Oireachtas Joint and Select Committees

Tuesday, 8 December 2015

Joint Oireachtas Committee on Agriculture, Food and the Marine

Fishing Industry: Minister for Agriculture, Food and the Marine

4:00 pm

Photo of Simon CoveneySimon Coveney (Cork South Central, Fine Gael) | Oireachtas source

I am not saying the Deputy's suggestion about the position with regard to the UK was in any way different from what I indicated, but demersal is important that people know what the position is in that regard. Either Britain has recognised that the Common Fisheries Policy is good in terms of fish stocks or it has recognised that it cannot renegotiate the CFP. Either way, it is not part of the package being renegotiated.

We are interested in trying to secure a bigger slice of the cake for Ireland and I will take any opportunity I can to achieve this objective. However, I must try, year after year, to secure the best deal I can for fishermen in terms of providing practical assistance and income. That is where the Department focuses its efforts.

The Common Fisheries Policy was agreed during the Irish Presidency of the Council of the European Union and under Ireland's chairmanship, and I am very attached to it. To argue that there is no vision for fishing is completely untrue. The new Common Fisheries Policy is a more visionary document for fishing than we have seen since Ireland joined the European Union. We have committed to apply science in a much more rigorous manner. We have committed to a model of sustainable fishing and maximum sustainable yield. We have committed to regional decision making in a much more effective manner and we have committed to ending the disgraceful practice of discards, which is not the fault of fishermen but a by-product of flawed policy. We are trying to ensure stocks in Irish waters, some of the most fertile fishing grounds on the planet, will grow and become more sustainable. We will achieve this, with our European Union colleagues, through a Common Fisheries Policy. I would love to be able to renegotiate the percentage allocation for Ireland under arrangements that have been in place for many years. However, as that is not currently an option, we are acting in those areas in which we have options.

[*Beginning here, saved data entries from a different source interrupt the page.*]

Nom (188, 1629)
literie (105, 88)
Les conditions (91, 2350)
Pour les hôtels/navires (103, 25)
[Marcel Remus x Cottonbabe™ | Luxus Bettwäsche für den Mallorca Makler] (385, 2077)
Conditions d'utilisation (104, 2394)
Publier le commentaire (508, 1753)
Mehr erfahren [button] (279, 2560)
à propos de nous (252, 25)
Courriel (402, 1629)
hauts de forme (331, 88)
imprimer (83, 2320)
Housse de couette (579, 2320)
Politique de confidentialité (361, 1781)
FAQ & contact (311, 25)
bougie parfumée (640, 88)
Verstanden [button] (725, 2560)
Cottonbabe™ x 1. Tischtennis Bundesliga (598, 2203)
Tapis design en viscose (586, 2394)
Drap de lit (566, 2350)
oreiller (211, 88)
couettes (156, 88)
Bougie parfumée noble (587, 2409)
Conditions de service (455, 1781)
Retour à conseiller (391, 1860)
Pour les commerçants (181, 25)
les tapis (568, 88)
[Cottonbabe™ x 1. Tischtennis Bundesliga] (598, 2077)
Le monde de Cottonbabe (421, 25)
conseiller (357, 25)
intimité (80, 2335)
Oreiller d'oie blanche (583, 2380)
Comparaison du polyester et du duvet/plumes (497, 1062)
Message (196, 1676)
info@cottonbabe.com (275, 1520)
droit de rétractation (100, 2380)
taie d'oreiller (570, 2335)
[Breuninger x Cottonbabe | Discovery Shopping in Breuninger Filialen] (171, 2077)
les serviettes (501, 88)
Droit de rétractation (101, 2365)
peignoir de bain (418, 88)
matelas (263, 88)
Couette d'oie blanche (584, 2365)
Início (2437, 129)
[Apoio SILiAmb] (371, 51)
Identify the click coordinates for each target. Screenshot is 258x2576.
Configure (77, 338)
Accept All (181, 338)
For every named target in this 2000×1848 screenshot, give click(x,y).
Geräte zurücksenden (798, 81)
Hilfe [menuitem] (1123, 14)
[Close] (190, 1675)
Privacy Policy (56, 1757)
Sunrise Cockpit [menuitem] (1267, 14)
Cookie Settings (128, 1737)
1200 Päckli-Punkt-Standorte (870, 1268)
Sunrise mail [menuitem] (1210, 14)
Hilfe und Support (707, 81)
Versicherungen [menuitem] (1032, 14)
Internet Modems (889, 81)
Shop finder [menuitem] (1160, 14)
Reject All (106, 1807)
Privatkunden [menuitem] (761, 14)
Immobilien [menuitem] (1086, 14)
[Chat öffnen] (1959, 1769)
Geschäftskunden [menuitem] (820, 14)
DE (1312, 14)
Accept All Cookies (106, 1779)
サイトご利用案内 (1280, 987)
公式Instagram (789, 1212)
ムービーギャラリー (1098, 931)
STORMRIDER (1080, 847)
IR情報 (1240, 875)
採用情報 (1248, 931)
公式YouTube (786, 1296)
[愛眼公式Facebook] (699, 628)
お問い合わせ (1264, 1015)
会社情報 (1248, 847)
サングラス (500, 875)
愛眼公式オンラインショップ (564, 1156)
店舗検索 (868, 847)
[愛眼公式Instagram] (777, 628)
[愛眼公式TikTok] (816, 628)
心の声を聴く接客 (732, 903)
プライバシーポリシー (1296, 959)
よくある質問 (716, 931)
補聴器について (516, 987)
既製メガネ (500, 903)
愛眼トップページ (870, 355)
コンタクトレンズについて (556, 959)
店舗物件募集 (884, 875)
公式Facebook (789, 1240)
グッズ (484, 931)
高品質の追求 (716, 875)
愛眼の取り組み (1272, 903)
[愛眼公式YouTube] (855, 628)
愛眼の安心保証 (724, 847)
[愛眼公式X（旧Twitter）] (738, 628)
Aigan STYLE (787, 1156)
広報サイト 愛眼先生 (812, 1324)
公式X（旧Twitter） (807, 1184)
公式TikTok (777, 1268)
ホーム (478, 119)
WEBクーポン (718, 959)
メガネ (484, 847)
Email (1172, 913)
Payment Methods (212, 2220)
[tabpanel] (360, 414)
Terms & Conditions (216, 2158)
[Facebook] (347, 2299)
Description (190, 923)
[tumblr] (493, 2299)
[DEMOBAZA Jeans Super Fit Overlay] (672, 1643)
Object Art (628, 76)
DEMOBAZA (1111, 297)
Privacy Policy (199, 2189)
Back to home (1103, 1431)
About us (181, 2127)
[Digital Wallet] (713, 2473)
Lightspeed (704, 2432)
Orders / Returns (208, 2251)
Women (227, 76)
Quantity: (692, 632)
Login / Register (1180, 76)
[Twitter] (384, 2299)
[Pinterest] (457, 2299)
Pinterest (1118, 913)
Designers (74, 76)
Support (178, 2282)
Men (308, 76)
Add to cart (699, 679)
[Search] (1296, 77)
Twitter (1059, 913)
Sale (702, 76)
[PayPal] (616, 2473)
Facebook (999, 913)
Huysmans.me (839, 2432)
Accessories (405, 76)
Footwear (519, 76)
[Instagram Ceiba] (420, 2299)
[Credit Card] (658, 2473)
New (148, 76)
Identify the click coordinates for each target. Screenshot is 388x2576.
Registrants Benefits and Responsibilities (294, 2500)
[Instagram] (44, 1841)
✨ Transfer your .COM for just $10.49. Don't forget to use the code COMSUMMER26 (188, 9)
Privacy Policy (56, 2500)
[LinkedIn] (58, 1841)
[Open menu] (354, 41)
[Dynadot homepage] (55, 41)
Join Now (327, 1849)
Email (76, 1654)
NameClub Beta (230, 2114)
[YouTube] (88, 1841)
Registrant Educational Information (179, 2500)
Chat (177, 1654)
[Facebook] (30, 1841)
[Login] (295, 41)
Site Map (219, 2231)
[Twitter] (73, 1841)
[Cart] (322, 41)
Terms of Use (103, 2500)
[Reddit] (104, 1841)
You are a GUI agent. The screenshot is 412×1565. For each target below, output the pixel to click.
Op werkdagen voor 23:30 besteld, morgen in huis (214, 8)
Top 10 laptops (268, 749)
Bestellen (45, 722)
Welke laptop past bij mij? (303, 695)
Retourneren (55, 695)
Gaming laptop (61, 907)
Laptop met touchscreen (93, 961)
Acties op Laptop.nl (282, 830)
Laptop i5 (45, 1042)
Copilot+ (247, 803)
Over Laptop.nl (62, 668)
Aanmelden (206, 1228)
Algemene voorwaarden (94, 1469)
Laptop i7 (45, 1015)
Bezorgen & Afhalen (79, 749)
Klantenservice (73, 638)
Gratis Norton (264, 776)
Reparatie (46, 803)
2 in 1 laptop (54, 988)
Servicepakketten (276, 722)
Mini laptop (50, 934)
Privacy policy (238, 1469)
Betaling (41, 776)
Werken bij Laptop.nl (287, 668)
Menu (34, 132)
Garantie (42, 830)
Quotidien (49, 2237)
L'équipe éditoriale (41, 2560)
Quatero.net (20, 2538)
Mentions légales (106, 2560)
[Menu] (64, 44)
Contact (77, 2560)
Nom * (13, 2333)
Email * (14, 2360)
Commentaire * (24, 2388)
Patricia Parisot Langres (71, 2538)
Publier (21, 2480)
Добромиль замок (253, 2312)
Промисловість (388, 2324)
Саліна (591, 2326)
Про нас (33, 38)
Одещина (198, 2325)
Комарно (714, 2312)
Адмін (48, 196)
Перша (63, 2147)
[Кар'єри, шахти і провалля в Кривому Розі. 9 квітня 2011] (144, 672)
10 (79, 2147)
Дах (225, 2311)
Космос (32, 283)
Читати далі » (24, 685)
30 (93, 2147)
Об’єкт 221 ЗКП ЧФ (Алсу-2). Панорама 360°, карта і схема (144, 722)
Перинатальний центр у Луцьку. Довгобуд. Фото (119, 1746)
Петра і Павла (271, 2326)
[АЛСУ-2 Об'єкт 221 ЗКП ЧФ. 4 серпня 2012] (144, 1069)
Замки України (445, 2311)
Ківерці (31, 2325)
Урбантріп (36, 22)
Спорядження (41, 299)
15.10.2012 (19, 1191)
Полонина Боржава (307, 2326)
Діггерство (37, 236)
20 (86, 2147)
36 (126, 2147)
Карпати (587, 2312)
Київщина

On maximum sustainable yield, a commitment has made to apply maximum sustainable yield by 2015, where possible, and to all stocks by the end of 2019. When there are good socioeconomic reasons for not applying it immediately, we should not do so. That is what was agreed in the Common Fisheries Policy. There are plenty of people who would like to rewrite the document to suggest that we should insist on maximum sustainable yield for all stocks without delay. That is a purist view from a conservation perspective and one that would devastate fishing communities if implemented. The objective is to try to introduce this approach over time to give the fishing industry an opportunity to change and adapt while remaining in business. Everyone will benefit when we reach our destination. That is our objective and it will be the tone I adopt when I contribute to the debate next week. I will seek to ensure that we apply the policy piece by piece, sector by sector and stock by stock, whether this applies to the introduction of the ban on discards, the obligation to land or maximum sustainable yield. Clearly, there are very strong socioeconomic arguments to be made on some of the stocks.

The information available to me indicates that the position as regards prawns would have been 10% worse if it were not for the quota uplift. In other words, instead of a reduction of approximately 9.5%, the quota would have been reduced by 19.5%.